What you are asked to do: Copy out the lines between the one holding "Task: Select the Rectangular Marquee tool" and the one holding "coord(33,232)", inclusive, swapping "Total" for "Summary" and leaving everything else untouched.

** begin **

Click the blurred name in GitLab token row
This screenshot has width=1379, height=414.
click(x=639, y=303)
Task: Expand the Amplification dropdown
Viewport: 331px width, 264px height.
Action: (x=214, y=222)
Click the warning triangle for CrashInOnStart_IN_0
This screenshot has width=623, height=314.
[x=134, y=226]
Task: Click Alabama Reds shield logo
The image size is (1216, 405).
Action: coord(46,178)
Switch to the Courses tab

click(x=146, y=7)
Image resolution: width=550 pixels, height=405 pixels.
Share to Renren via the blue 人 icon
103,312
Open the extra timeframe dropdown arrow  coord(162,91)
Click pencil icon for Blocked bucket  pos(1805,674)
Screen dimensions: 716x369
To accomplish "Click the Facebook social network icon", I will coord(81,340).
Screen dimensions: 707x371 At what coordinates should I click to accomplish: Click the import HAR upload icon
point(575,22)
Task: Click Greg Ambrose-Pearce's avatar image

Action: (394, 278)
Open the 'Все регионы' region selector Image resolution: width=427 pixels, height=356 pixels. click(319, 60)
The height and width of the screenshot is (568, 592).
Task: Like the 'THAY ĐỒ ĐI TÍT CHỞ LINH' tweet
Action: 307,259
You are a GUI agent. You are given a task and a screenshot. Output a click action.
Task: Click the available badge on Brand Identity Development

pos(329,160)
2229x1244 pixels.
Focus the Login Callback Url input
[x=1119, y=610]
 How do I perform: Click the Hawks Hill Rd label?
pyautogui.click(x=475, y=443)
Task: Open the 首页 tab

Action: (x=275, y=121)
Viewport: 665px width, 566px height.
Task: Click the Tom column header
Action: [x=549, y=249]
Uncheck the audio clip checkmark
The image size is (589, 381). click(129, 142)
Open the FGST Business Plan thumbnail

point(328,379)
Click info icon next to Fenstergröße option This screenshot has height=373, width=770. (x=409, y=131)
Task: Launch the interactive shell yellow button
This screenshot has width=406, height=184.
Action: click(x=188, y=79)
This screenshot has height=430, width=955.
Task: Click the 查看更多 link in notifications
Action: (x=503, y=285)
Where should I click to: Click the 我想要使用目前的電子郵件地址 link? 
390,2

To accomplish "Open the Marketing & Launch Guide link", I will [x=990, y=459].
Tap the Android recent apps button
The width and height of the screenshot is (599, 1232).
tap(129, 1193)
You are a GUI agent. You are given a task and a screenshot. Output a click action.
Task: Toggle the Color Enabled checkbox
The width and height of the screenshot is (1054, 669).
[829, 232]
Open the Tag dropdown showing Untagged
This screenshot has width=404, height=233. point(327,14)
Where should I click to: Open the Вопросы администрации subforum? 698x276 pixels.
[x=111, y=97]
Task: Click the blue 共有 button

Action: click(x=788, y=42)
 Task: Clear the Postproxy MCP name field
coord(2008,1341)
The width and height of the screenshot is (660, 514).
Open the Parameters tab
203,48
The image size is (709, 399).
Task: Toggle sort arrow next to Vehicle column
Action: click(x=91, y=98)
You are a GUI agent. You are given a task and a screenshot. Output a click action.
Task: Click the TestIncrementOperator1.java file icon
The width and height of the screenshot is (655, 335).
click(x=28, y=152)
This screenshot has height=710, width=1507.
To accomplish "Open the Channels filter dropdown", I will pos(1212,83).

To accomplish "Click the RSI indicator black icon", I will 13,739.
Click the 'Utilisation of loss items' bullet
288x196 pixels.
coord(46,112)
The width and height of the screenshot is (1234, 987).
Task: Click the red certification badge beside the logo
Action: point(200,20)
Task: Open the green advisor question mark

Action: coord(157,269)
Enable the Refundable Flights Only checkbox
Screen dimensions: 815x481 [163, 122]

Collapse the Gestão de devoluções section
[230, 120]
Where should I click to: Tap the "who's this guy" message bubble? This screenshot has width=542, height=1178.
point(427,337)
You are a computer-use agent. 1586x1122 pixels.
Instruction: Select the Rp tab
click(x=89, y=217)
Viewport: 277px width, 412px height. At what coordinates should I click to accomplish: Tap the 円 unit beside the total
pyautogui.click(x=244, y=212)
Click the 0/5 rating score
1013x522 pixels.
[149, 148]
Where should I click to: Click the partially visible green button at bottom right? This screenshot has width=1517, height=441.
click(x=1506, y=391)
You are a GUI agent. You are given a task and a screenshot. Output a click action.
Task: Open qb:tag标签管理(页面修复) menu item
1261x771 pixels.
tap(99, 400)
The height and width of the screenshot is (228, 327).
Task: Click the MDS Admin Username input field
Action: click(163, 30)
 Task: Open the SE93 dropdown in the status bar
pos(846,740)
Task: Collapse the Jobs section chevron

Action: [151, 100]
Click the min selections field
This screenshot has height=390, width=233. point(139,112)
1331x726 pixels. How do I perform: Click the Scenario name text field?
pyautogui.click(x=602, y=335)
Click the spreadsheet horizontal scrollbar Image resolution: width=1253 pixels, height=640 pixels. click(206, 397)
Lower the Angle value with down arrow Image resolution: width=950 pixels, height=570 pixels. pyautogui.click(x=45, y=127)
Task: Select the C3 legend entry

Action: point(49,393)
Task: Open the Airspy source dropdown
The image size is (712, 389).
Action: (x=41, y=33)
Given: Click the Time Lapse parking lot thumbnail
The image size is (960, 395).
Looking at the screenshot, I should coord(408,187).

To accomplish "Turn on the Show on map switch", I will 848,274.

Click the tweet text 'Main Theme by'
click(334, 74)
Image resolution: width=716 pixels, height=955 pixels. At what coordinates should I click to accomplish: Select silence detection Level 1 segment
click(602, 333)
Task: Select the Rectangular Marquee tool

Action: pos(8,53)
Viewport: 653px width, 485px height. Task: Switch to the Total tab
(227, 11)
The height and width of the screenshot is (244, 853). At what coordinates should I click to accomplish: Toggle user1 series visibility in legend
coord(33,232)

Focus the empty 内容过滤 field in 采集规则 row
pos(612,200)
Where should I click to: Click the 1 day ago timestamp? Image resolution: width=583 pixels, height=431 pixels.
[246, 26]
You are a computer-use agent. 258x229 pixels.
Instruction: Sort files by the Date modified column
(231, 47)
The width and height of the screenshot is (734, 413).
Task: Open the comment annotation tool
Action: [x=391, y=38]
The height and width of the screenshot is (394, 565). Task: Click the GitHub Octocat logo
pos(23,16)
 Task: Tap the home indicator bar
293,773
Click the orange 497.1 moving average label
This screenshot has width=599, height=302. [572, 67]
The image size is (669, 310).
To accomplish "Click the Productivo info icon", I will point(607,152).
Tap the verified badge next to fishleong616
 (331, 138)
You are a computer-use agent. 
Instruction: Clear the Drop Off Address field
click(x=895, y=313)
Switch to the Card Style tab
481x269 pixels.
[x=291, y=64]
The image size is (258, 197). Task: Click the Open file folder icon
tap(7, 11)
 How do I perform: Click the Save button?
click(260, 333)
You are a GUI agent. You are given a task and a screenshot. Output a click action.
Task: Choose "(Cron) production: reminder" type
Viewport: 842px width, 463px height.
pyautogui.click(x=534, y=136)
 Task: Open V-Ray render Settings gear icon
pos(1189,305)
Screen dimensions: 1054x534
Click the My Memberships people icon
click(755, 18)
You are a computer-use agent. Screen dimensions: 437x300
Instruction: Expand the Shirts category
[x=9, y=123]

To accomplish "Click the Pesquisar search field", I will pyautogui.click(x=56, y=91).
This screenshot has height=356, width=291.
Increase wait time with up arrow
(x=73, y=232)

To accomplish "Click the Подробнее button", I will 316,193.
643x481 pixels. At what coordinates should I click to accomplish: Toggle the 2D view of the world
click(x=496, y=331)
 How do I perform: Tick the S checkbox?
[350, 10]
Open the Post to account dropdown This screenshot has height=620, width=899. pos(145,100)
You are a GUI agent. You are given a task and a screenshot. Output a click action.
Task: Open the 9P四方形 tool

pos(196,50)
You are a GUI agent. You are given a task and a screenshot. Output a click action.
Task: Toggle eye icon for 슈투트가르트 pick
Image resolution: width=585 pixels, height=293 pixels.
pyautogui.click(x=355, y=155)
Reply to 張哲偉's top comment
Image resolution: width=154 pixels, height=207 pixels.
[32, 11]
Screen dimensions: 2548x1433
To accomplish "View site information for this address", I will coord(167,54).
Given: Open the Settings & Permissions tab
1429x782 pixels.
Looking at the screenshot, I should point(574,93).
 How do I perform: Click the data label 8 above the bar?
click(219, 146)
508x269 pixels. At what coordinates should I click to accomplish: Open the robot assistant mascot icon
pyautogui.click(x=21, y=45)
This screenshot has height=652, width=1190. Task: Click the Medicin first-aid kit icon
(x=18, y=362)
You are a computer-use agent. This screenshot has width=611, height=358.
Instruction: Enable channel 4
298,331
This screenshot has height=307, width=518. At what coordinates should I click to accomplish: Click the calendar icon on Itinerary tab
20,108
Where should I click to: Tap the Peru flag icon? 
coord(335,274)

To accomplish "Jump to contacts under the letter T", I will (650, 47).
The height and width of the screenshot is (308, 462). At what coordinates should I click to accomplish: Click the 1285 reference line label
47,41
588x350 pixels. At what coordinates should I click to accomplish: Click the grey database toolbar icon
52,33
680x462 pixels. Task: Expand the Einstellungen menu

** end **

Task response:
Task: Select the Rectangular Marquee tool

Action: pos(8,53)
Viewport: 653px width, 485px height. Task: Switch to the Summary tab
(227, 11)
The height and width of the screenshot is (244, 853). At what coordinates should I click to accomplish: Toggle user1 series visibility in legend
coord(33,232)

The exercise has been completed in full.